> **Data provided**
--------------------

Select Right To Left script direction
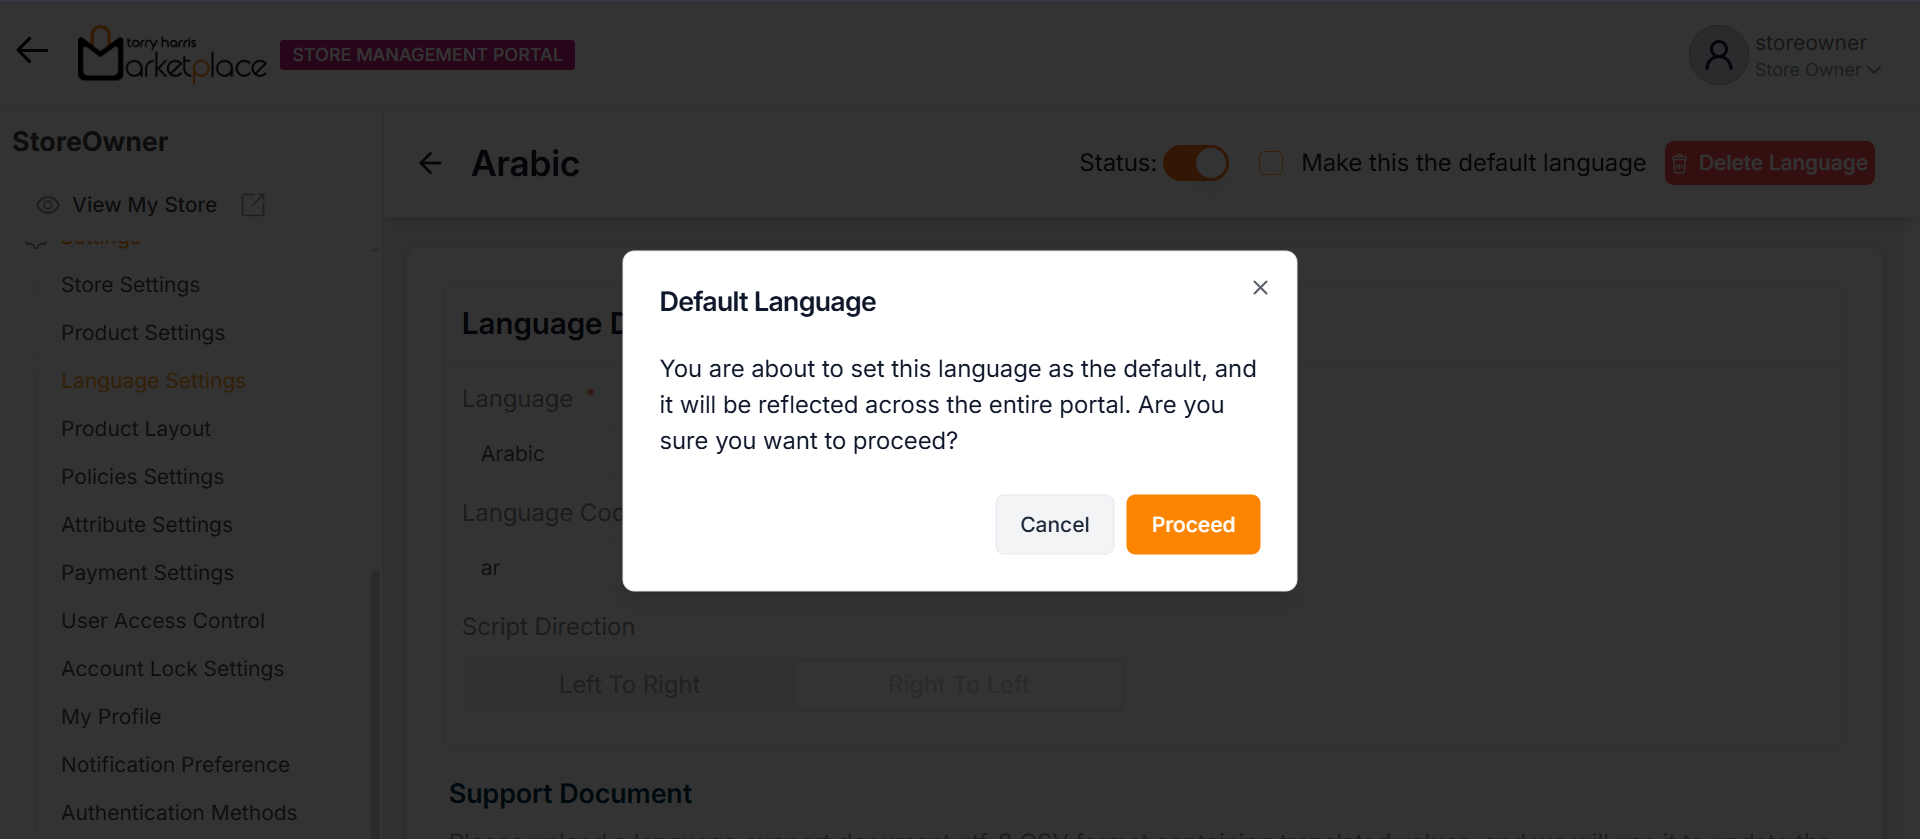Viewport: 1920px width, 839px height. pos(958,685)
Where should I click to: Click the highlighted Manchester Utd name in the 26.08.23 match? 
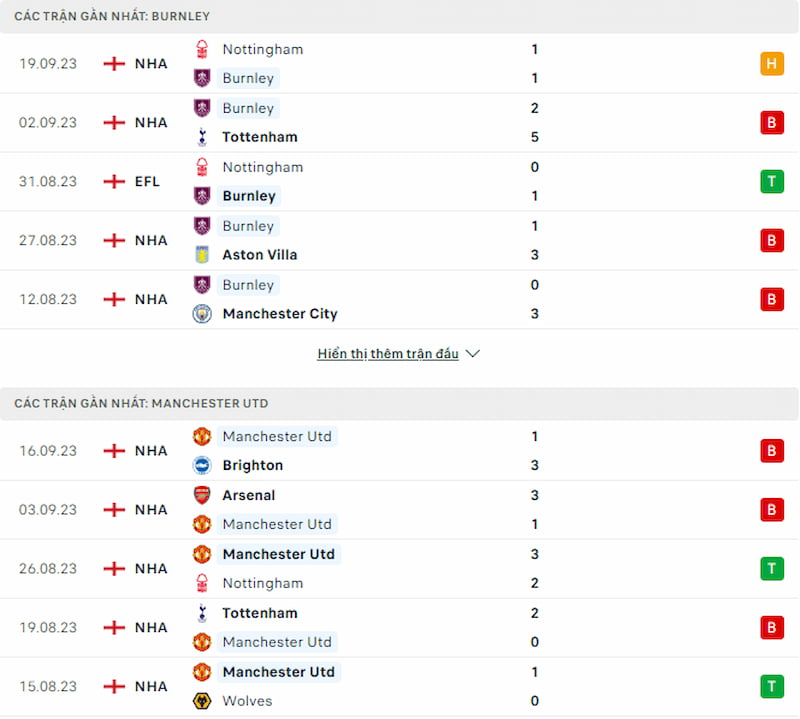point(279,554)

--------------------

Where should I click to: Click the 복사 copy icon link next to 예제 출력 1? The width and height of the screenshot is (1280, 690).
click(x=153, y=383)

--------------------

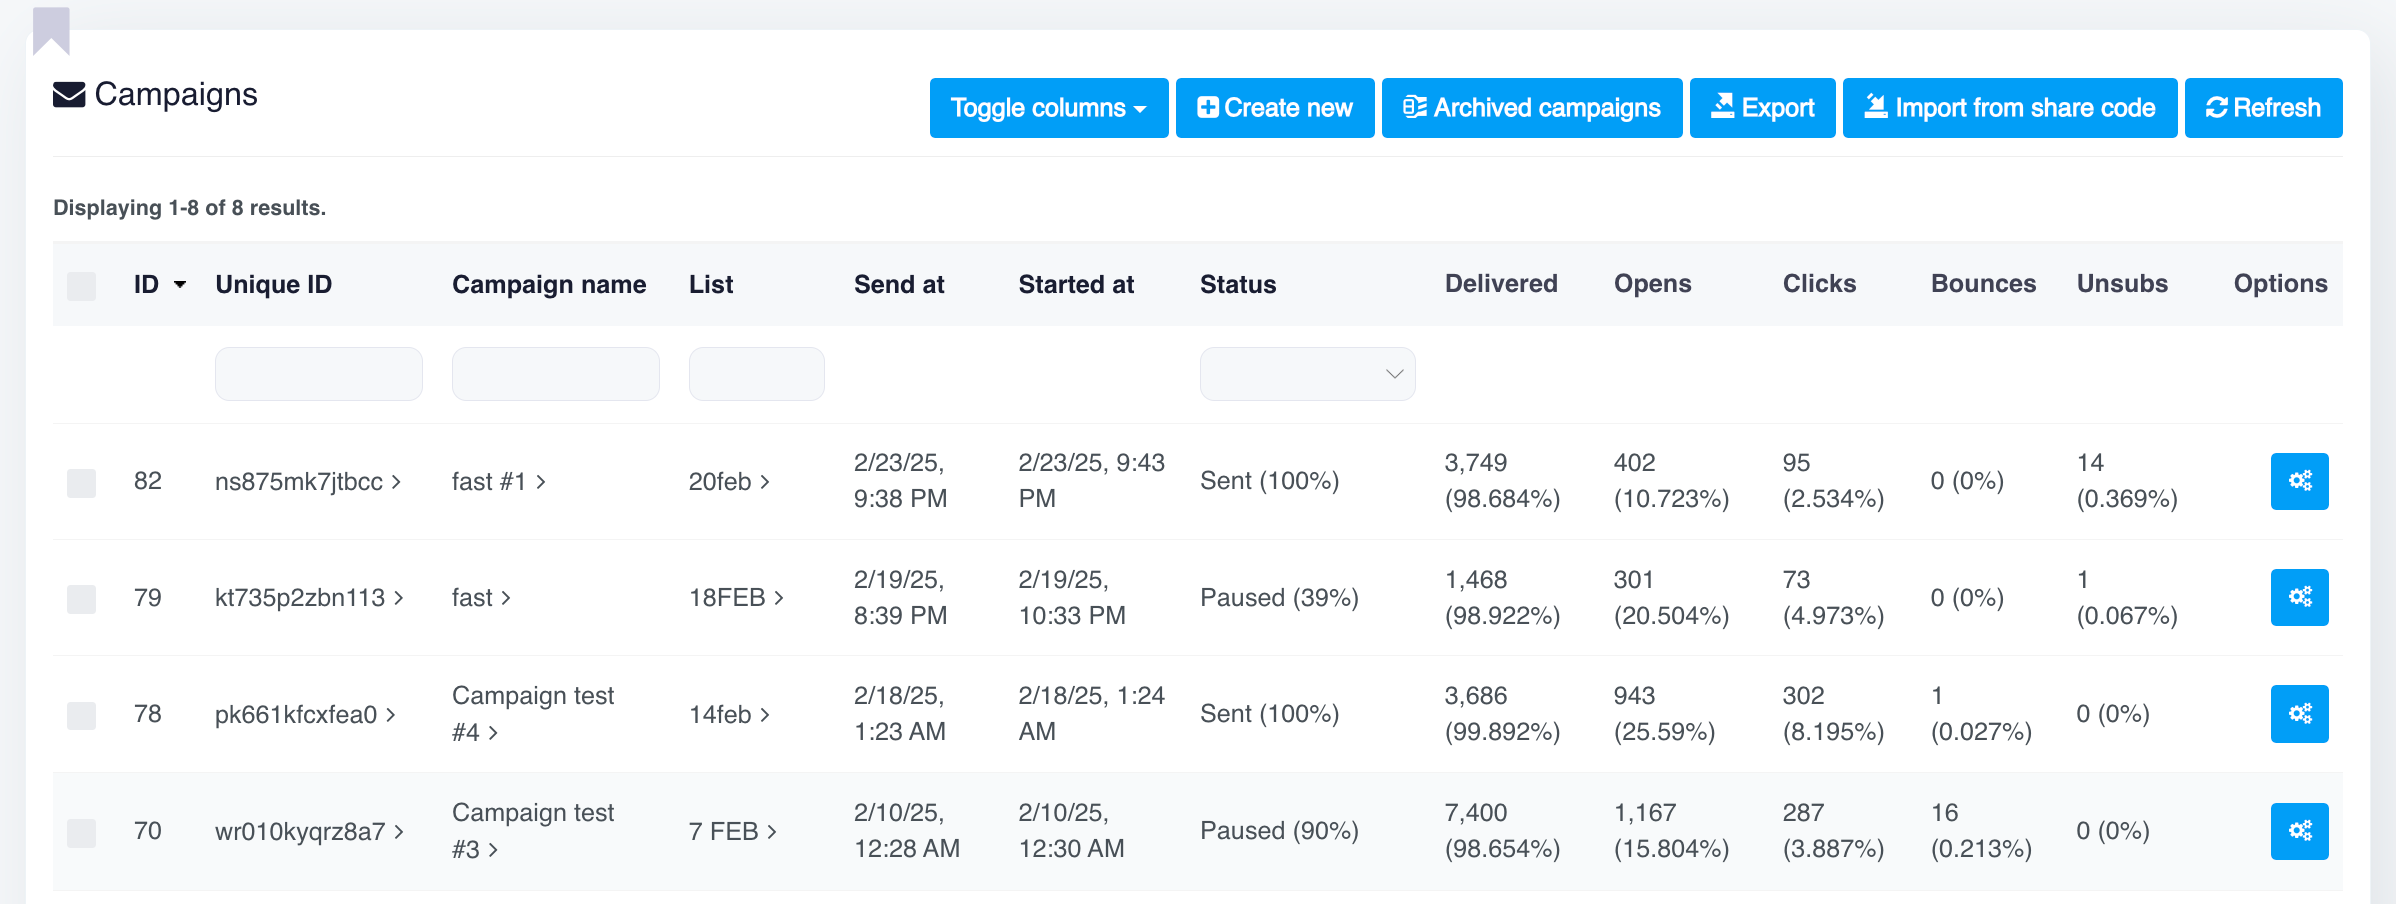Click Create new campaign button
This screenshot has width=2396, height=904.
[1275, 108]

--------------------

> **Set problem**
Express the lines from the one containing "Where should I click to: Click the 복사" to the one containing "click(x=153, y=383)", inclusive, as a numbered list, omitting blank lines.

> **Exercise solution**
1. Where should I click to: Click the 복사 copy icon link next to 예제 출력 1? The width and height of the screenshot is (1280, 690).
2. click(x=153, y=383)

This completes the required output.